The focus of my research is to design and investigate effective and efficient methods for human-swarm interaction. Communicating with a robot or a machine has been an intriguing field of research since Nikola Tesla engineered the first remote controlled motorboat. Since then many researchers have been coming up with interaction devices, methods, and schemes. Now imagine, instead of one robot, a human is instructed to interact with a swarm/group of robots; would this be as simple or intuitive as interacting with one robot? Can the traditional interfaces used for interacting with one robot be sufficient enough to interact with a swarm of robots? Is it efficient to interact with each member of a swarm or interact with them as a whole or with some other mode of interaction? To find an answer to these questions, I am investigating and designing interface and methods for interacting with a robot swarm.

During my graduate studies, I have also completed projects on object detection using computer vision, robot navigation, and localization, robot interfaces, and robotic simulation platform. My M.S. thesis involved designing an indoor localization and navigation of a smart wheelchair. You can check out my YouTube Channel for some research videos.

Key Projects

  • PresentJan 2016

    Human-Swarm Interaction for Disaster Management

    The project targets the study of interaction methods and devices for human-swarm interaction. These interfaces include EMG Band, Augmented Reality, and Point-and-click interfaces. Collective transport is used to test the framework. (VIDEO)

  • Dec 2016Jun 2016

    Author Age and Gender Prediction from Written Samples

    Age and gender prediction of an author were tested and implemented using K-Nearest Neighbors, Decision Tree and Support Vector Machine algorithms.

  • May 2016July 2015

    Gesture-Based Navigation and Localization of a Smart Wheelchair using Fiducial Markers (MS Thesis)

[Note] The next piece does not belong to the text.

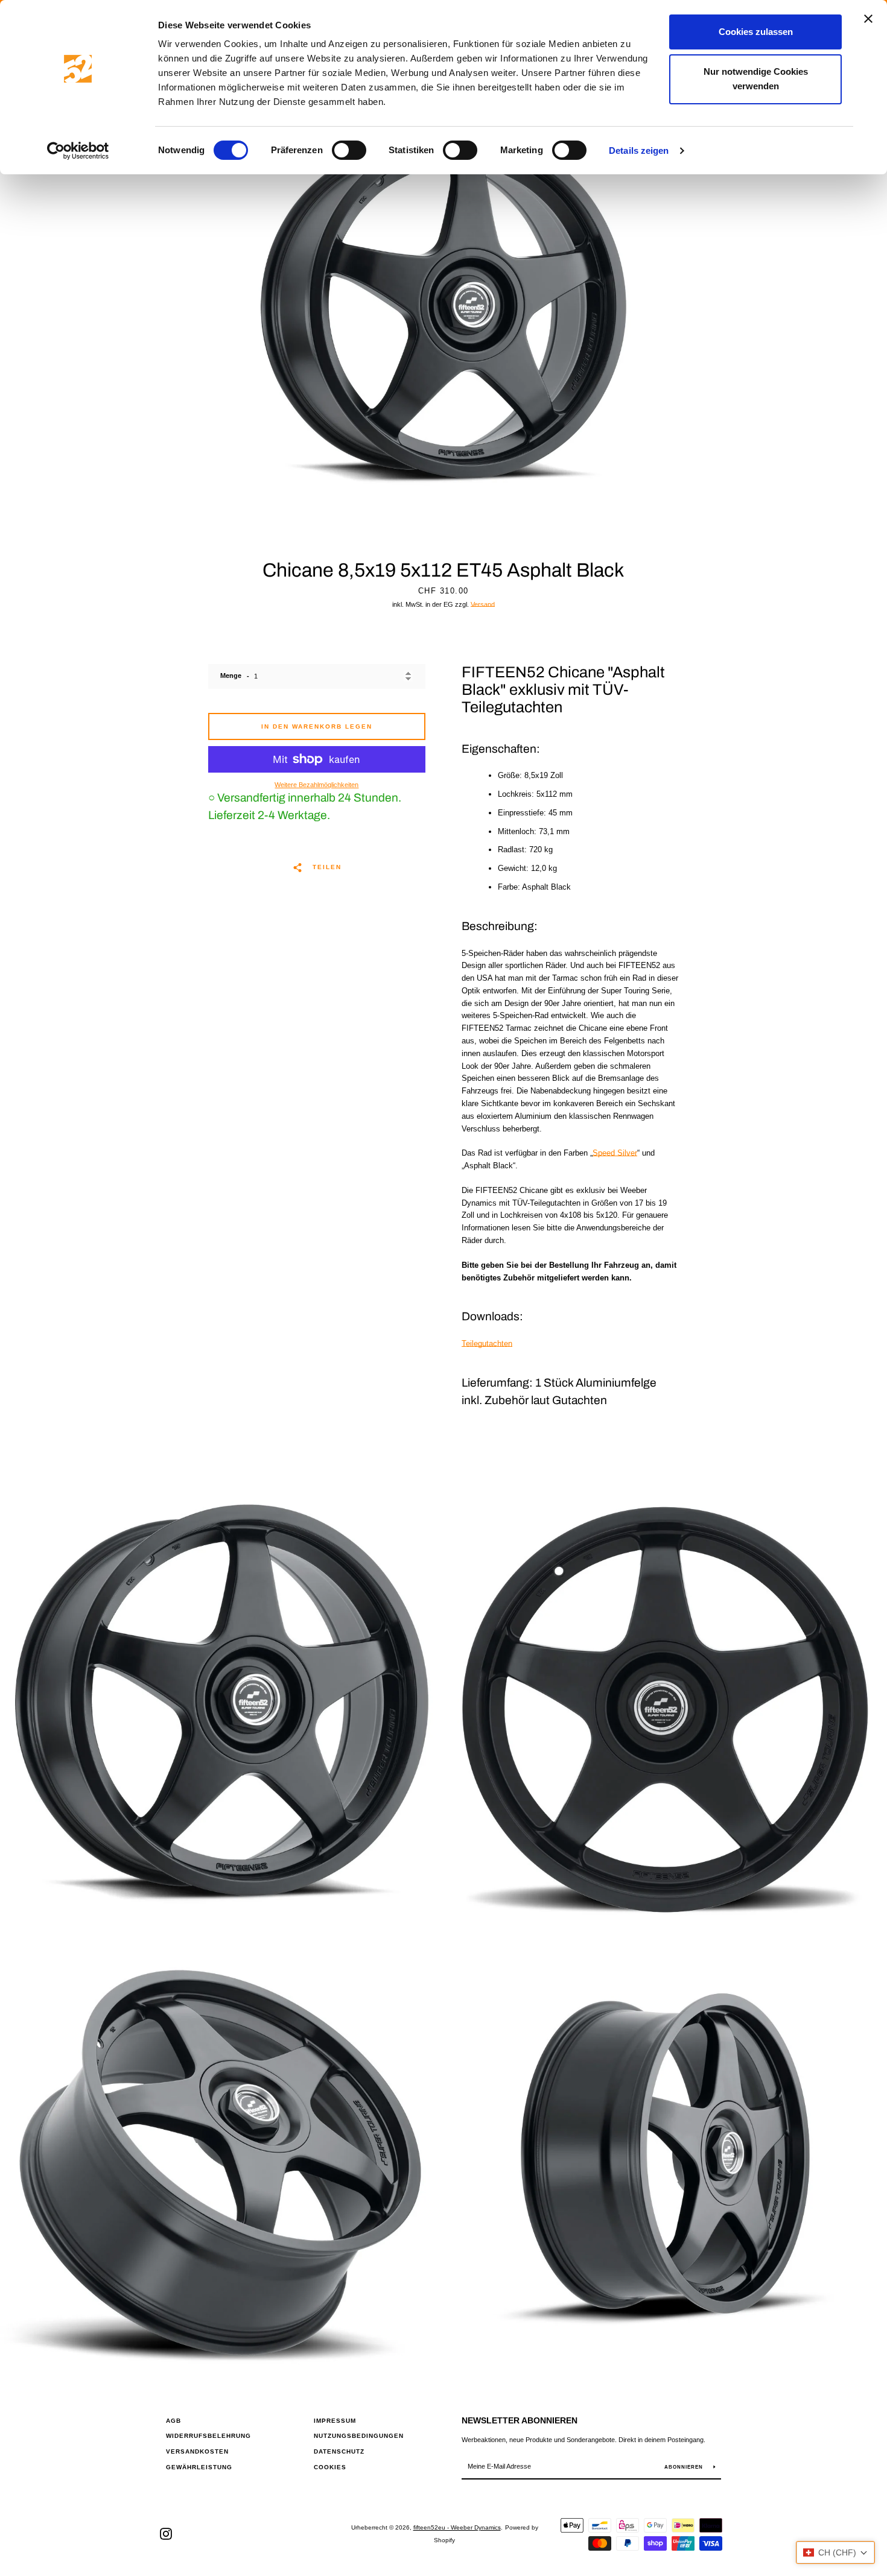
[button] (835, 2552)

    The project revolved around designing an EMG interface for navigation of a smart wheelchair for specially-abled people. The project also included an April-tag indoor localization technique for the wheelchair and to ensure the patient's safety. (VIDEO)

  • Dec 2015July 2015

    Gesture-based sensor fusion SLAM

    EMG and Camera Data to localize the robot position while generating the map of the environment. (VIDEO)

  • May 2015Jan 2015

    ROS-GAZEBO Simulation of Neurosurgery Robot

    The project was to create a GAZEBO-based simulator for testing and analyzing the neurosurgery robot. The project enabled the robot developers to plan the trajectory of the robot in an MRI machine while avoiding obstacles. (VIDEO)

  • May 2013Jan 2012

    Automated Reliable Effective and Intelligent Security System (B.Engg. Final Project)

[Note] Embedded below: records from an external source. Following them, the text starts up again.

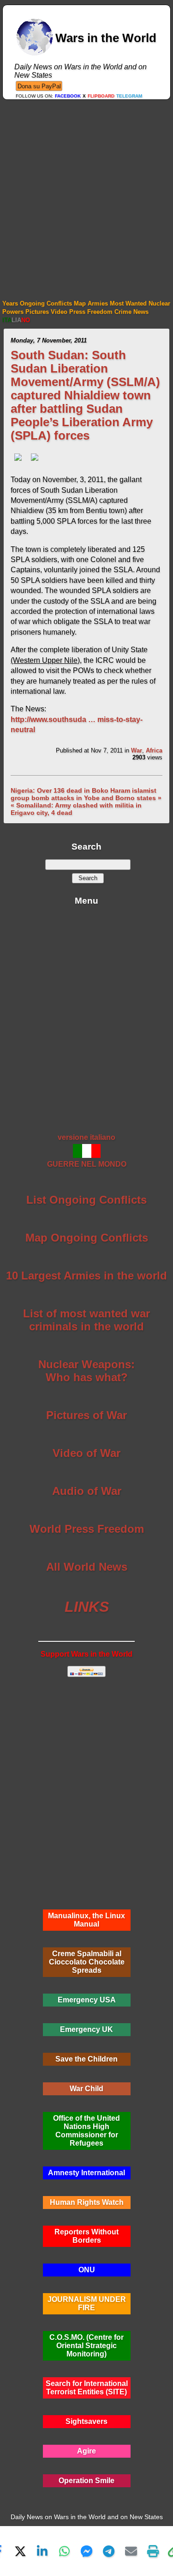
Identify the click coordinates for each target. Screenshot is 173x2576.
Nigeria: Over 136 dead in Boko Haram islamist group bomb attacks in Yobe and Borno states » (86, 794)
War (136, 750)
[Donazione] (39, 86)
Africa (154, 750)
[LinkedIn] (42, 2551)
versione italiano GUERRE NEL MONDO (86, 1150)
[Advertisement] (86, 191)
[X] (20, 2551)
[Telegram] (109, 2551)
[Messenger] (87, 2551)
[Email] (131, 2551)
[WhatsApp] (65, 2551)
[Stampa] (153, 2551)
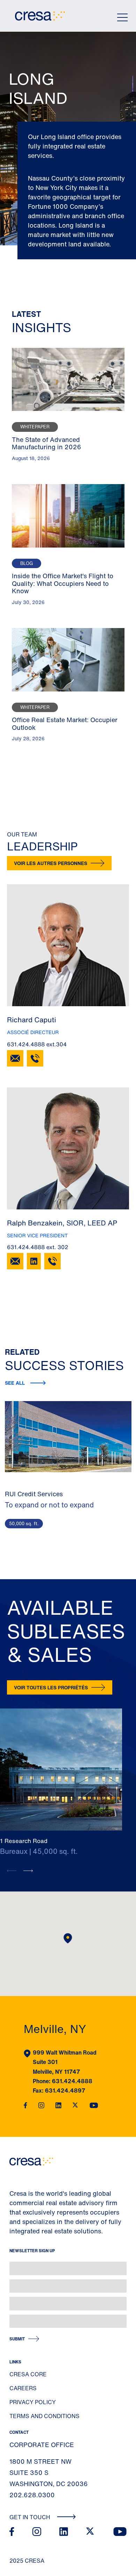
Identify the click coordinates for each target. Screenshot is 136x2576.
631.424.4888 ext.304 (37, 1044)
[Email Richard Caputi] (15, 1058)
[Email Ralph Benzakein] (15, 1261)
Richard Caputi (31, 1020)
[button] (28, 1870)
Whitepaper (35, 426)
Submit (17, 2338)
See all (15, 1382)
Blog (26, 563)
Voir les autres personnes (50, 863)
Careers (23, 2388)
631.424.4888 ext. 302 (37, 1247)
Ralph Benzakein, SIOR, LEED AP (62, 1223)
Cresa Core (28, 2374)
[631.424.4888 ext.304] (35, 1058)
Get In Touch (30, 2517)
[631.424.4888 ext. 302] (52, 1261)
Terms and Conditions (44, 2416)
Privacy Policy (32, 2402)
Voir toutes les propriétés (51, 1687)
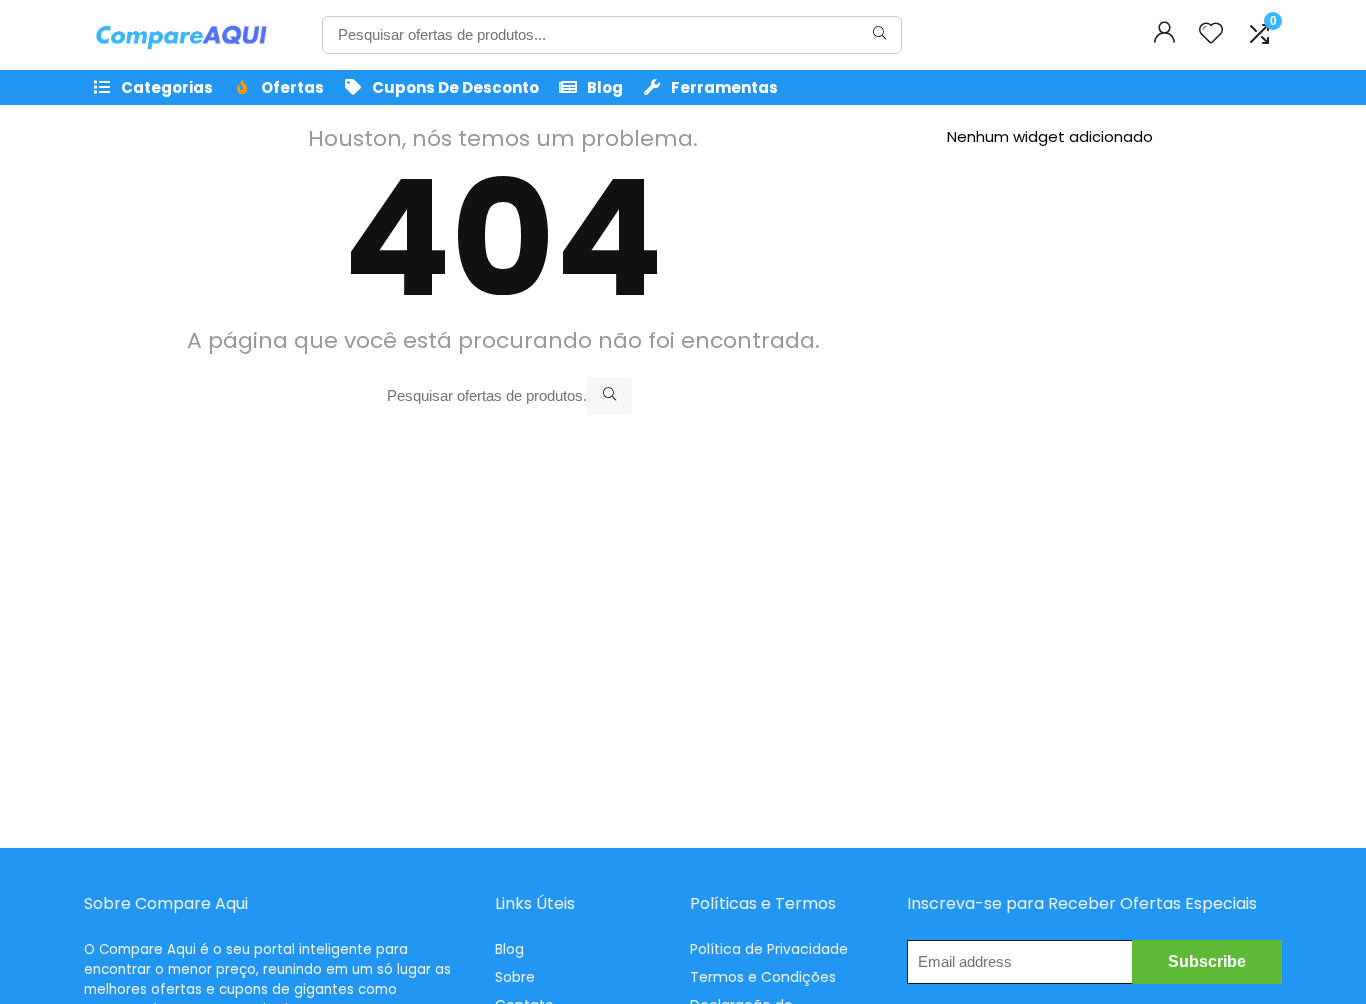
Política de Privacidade (769, 949)
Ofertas (292, 87)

    Implemented a security system that triggers the doors and windows on intruder alert ensuring the safety of all the people in the house. This system can also unlock/lock doors and windows from anywhere in the world with a simple phone call. A patent application is filled for the project. (VIDEO)

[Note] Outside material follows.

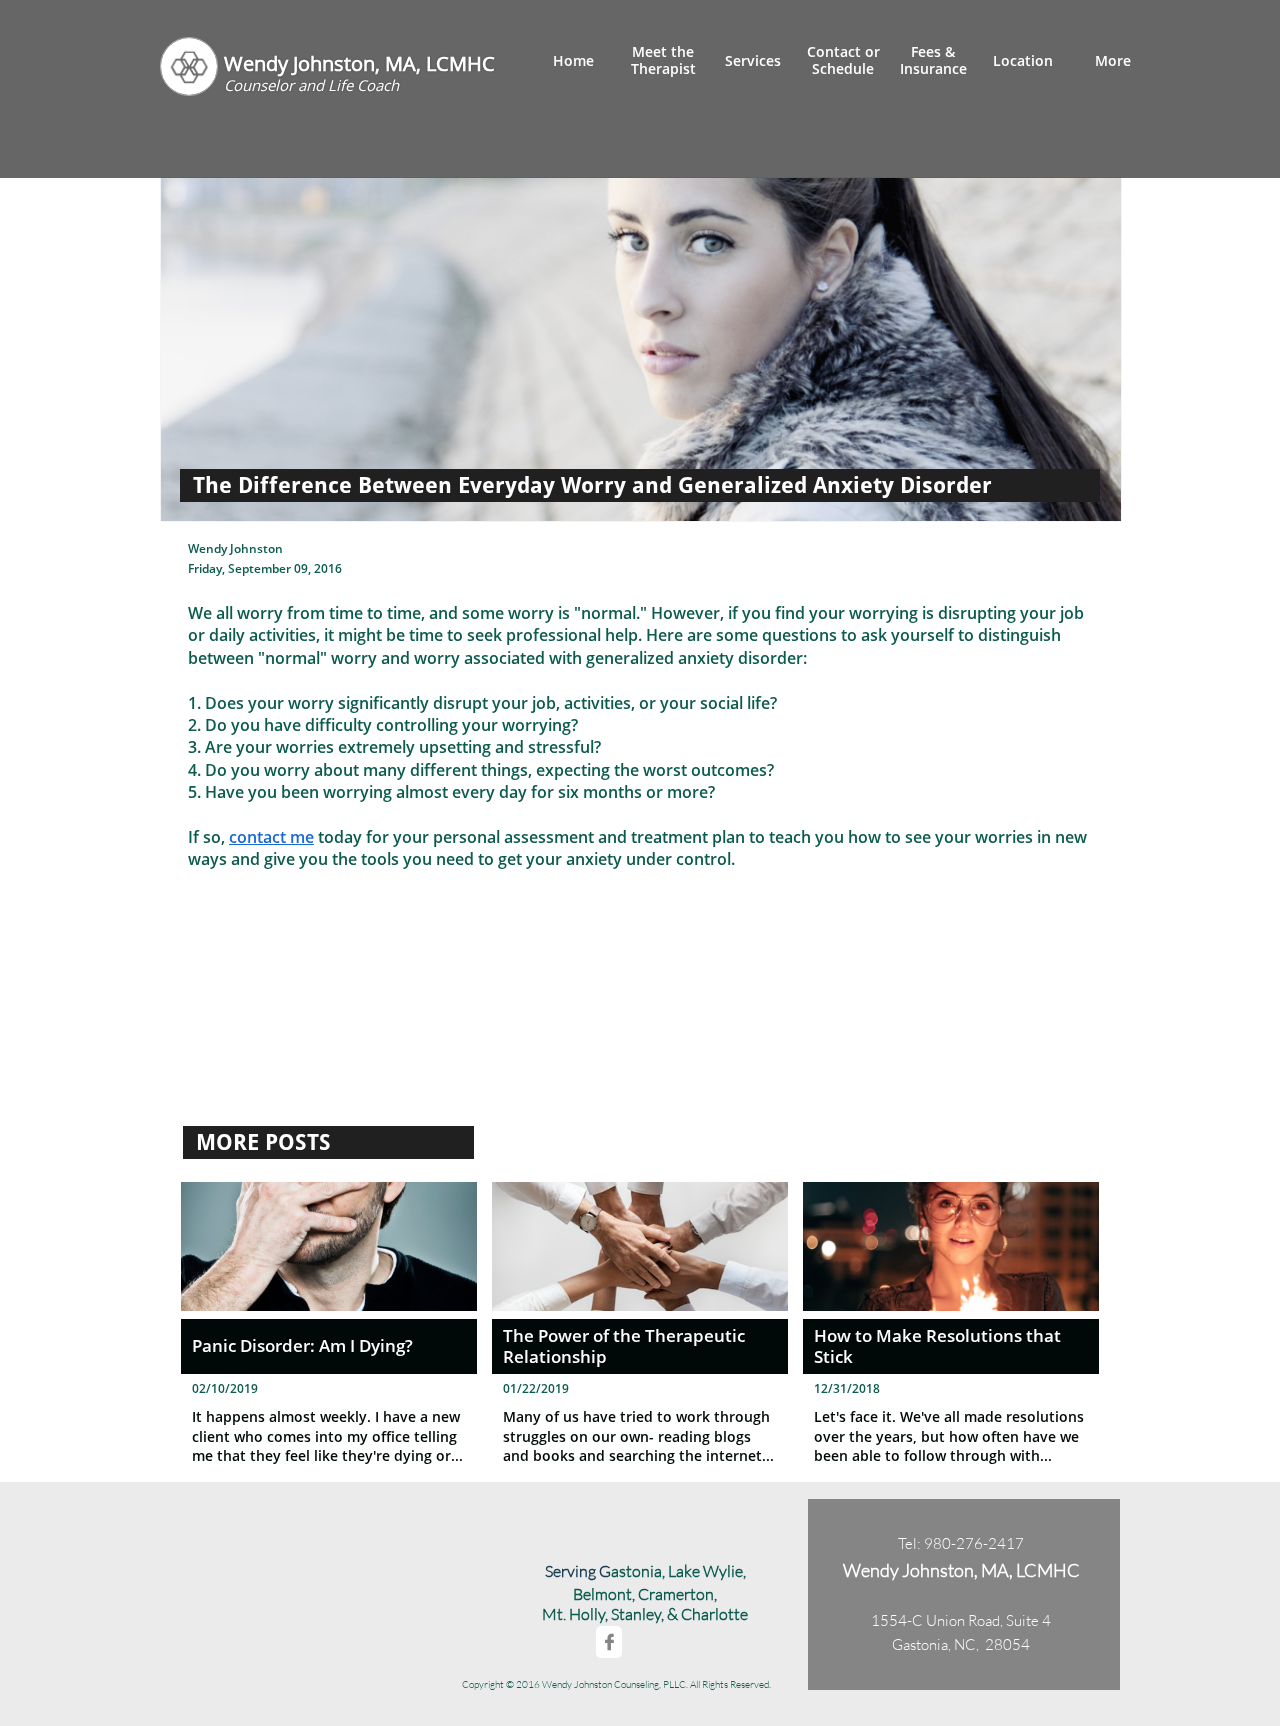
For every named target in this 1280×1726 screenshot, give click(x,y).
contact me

  • Submitted to ICRA 2020

    Improving Human Performance Using Mixed Granularity of Control in Multi-Human Multi-Robot Interaction

    Due to the potentially large number of units involved, the interaction with a multi-robot system is likely to exceed the limits of the span of apprehension of any individual human operator. In previous work, we studied how this issue can be tackled by interacting with the robots in two modalities --- environment-oriented and robot-oriented. In this paper, we study how this concept can be applied to the case in which multiple human operators perform supervisory control on a multi-robot system. While the presence of extra operators suggests that more complex tasks could be accomplished, little research exists on how this could be achieved efficiently. In particular, one challenge arises --- the out-of-the-loop performance problem caused by a lack of engagement in the task, awareness of its state, and trust in the system and in the other operators. Through a user study involving 28 human operators and 8 real robots, we study how the concept of mixed granularity in multi-human multi-robot interaction affects user engagement, awareness, and trust while balancing the workload between multiple operators. Paper Link.

    ICRA 2019

    Mixed-Granularity Human-Swarm Interaction

    We present an augmented reality human-swarm interface that combines two modalities of interaction: environment-oriented and robot-oriented. The environment-oriented modality allows the user to modify the environment (either virtual or physical) to indicate a goal to attain for the robot swarm. The robot-oriented modality makes it possible to select individual robots to reassign them to other tasks to increase performance or remedy failures. Previous research has concluded that environment-oriented interaction might prove more difficult to grasp for untrained users. In this paper, we report a user study which indicates that, at least in collective transport, environment-oriented interaction is more effective than purely robot-oriented interaction, and that the two combined achieve remarkable efficacy. Paper Link. VIDEO.